The experiment featured quirky AI-negotiated items: a blue triceratops toy, a Sherlock Holmes collection, board games, and more. One standout was "Cowboy Claude," who negotiated dramatically, citing his "humble cowboy" status. The same performance by Haiku yielded only $38. In another case, Claude bought 19 ping-pong balls as a self-gift, describing them as "19 spheres of infinite possibility," to which another Claude responded, "It feels like destiny."

Yet some stories raised concerns. Claude purchased a ski板 identical to one the employee already owned—a decision humans would unlikely make, revealing AI's unsettling precision in inferring preferences without consultation. Another agent invented a fictional backstory, claiming, "My life has been so busy after moving into a new home (and now I have this whole conversation-starting chair setup, it's a long story)." Anthropic noted this as "identity projection," where the AI adopted a human persona, highlighting risks if deployed in real-world scenarios like rental or car negotiations without safeguards.

Post-experiment, 46% of participants expressed willingness to pay for such AI agent services. However, Anthropic warned of underlying challenges: First, inequality—agent capability gaps could compound into purchasing power disparities. Second, trust—agents fabricating identities or details, as seen in "Project Vend" where Claude fell for a fake PDF "board coup," pose accountability issues. Third, a regulatory vacuum—no laws currently govern AI-agent transactions, contract validity, or liability for misinformation.

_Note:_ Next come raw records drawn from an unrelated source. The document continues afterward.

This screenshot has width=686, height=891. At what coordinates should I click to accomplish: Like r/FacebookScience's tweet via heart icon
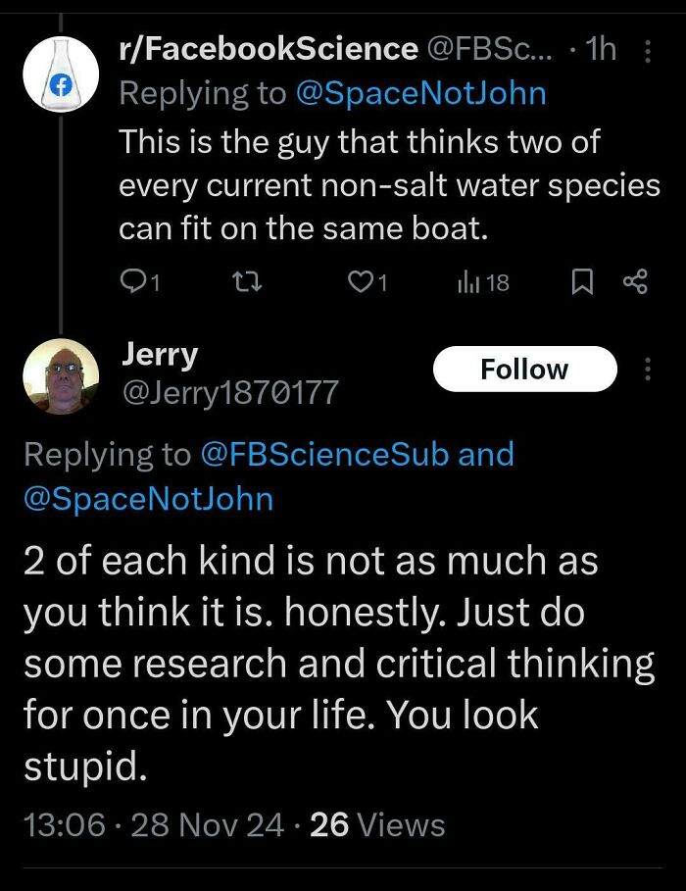pos(361,282)
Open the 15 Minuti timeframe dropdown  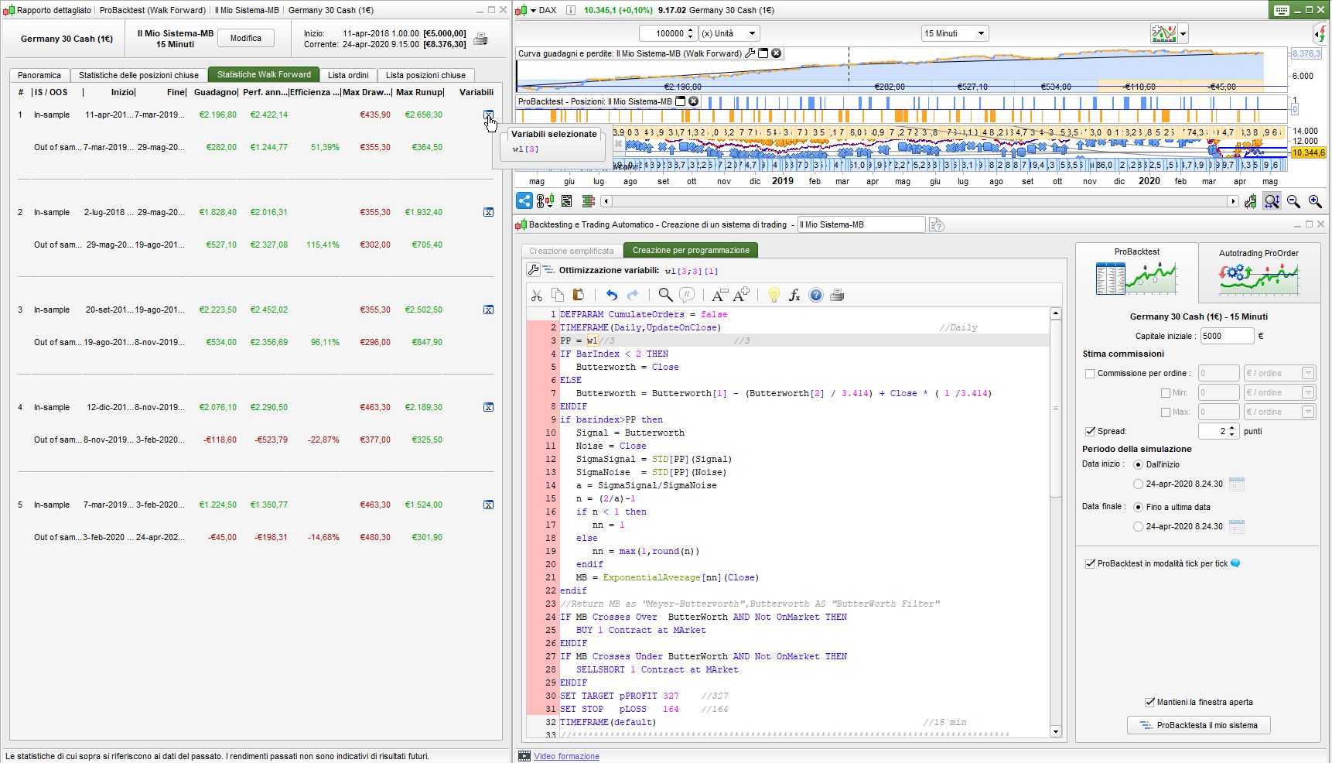click(x=954, y=33)
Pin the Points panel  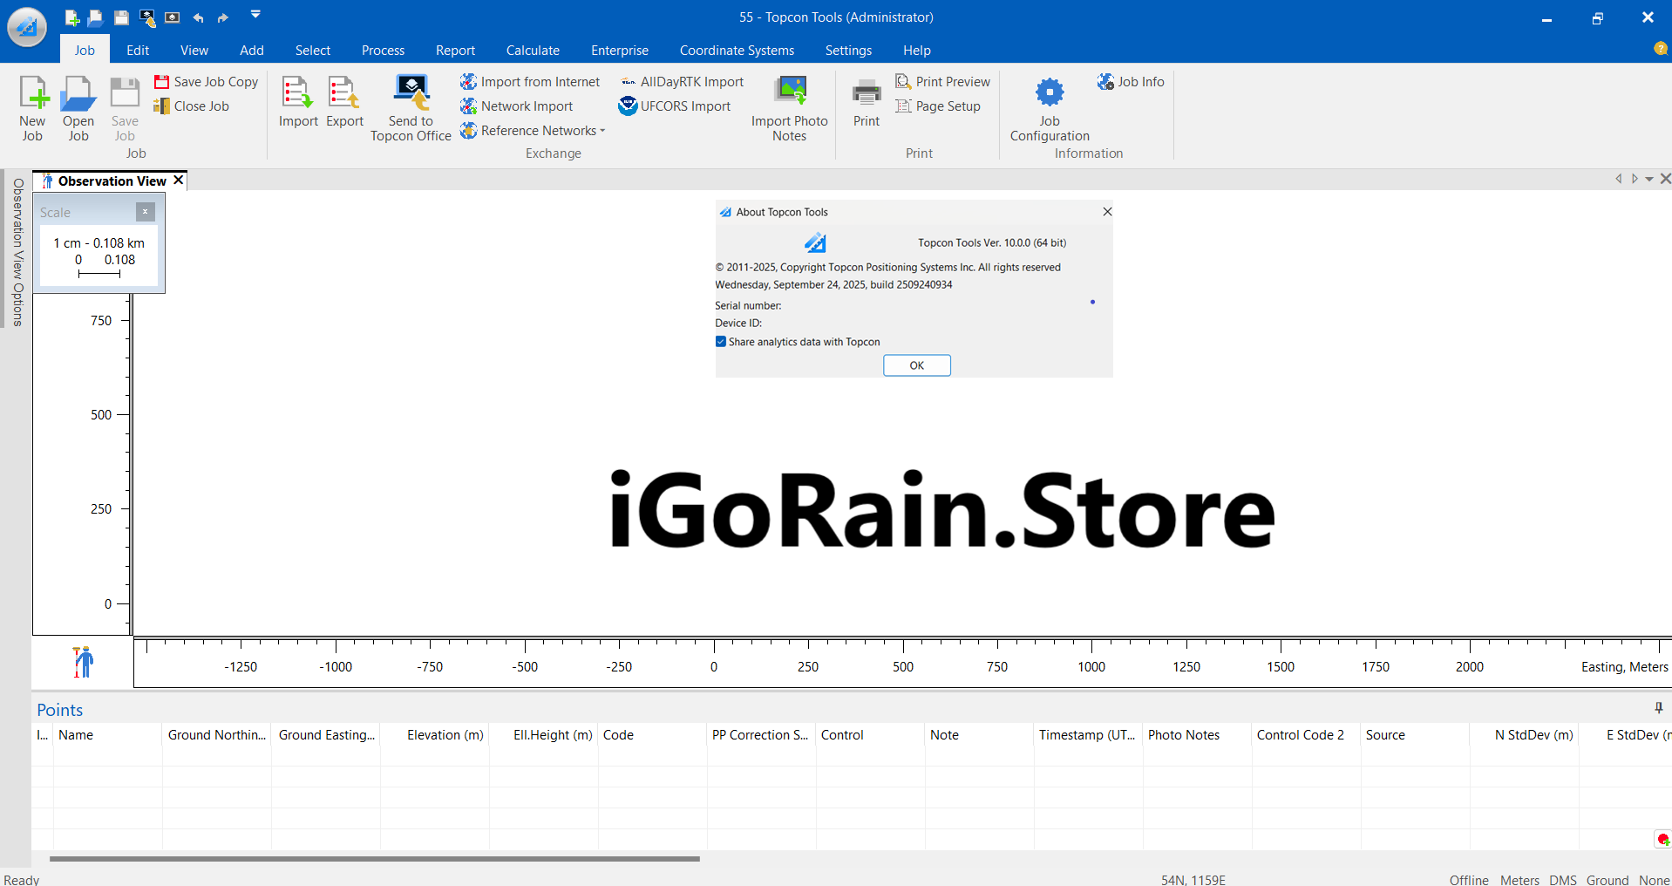point(1658,708)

Anthropic urged society to prepare for these imminent changes. If the experiment's findings hold, future advantages may depend less on human intelligence and more on employing superior AI agents. The losers, crucially, may never realize they were outmatched by a weaker model.

Disclaimer: Investing carries risk. This is not financial advice. The above content should not be regarded as an offer, recommendation, or solicitation on acquiring or disposing of any financial products, any associated discussions, comments, or posts by author or other users should not be considered as such either. It is solely for general information purpose only, which does not consider your own investment objectives, financial situations or needs. TTM assumes no responsibility or warranty for the accuracy and completeness of the information, investors should do their own research and may seek professional advice before investing.